_Work to be completed_
Without omitting anything, retype the data that follows.

_Working data_

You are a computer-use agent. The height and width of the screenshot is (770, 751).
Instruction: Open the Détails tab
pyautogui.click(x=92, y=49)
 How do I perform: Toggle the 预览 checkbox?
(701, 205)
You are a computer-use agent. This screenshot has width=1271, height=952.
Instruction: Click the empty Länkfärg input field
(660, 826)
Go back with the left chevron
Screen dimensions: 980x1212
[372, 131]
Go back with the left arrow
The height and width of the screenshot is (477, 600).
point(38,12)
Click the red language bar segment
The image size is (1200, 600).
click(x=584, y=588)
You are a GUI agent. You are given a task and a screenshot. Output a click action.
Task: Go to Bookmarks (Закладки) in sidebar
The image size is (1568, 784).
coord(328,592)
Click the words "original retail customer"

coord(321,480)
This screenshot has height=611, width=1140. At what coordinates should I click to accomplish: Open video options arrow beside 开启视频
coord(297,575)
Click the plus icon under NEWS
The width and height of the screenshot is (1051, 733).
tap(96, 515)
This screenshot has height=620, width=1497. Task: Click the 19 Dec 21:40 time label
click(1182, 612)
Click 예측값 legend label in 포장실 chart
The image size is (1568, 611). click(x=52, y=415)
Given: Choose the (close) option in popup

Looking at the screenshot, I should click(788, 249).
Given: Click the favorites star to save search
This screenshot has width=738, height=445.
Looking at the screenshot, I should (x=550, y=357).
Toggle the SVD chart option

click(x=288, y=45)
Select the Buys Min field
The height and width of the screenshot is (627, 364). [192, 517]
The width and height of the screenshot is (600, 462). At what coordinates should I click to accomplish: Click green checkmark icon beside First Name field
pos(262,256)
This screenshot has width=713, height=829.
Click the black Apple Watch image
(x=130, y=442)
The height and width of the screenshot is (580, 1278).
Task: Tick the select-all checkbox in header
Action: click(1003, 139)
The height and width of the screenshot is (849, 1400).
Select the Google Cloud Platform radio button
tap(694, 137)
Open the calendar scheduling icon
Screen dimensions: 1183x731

_Response to the task_
You are a computer-use agent. The height and width of the screenshot is (770, 751).
Instruction: Open the Détails tab
pyautogui.click(x=92, y=49)
 How do I perform: Toggle the 预览 checkbox?
(701, 205)
You are a computer-use agent. This screenshot has width=1271, height=952.
Instruction: Click the empty Länkfärg input field
(660, 826)
Go back with the left chevron
Screen dimensions: 980x1212
[372, 131]
Go back with the left arrow
The height and width of the screenshot is (477, 600).
point(38,12)
Click the red language bar segment
The image size is (1200, 600).
click(x=584, y=588)
You are a GUI agent. You are given a task and a screenshot. Output a click action.
Task: Go to Bookmarks (Закладки) in sidebar
The image size is (1568, 784).
coord(328,592)
Click the words "original retail customer"

coord(321,480)
This screenshot has height=611, width=1140. At what coordinates should I click to accomplish: Open video options arrow beside 开启视频
coord(297,575)
Click the plus icon under NEWS
The width and height of the screenshot is (1051, 733).
tap(96, 515)
This screenshot has height=620, width=1497. Task: Click the 19 Dec 21:40 time label
click(1182, 612)
Click 예측값 legend label in 포장실 chart
The image size is (1568, 611). click(x=52, y=415)
Given: Choose the (close) option in popup

Looking at the screenshot, I should click(788, 249).
Given: Click the favorites star to save search
This screenshot has width=738, height=445.
Looking at the screenshot, I should (x=550, y=357).
Toggle the SVD chart option

click(x=288, y=45)
Select the Buys Min field
The height and width of the screenshot is (627, 364). [192, 517]
The width and height of the screenshot is (600, 462). At what coordinates should I click to accomplish: Click green checkmark icon beside First Name field
pos(262,256)
This screenshot has width=713, height=829.
Click the black Apple Watch image
(x=130, y=442)
The height and width of the screenshot is (580, 1278).
Task: Tick the select-all checkbox in header
Action: click(1003, 139)
The height and width of the screenshot is (849, 1400).
Select the Google Cloud Platform radio button
tap(694, 137)
Open the calendar scheduling icon
Screen dimensions: 1183x731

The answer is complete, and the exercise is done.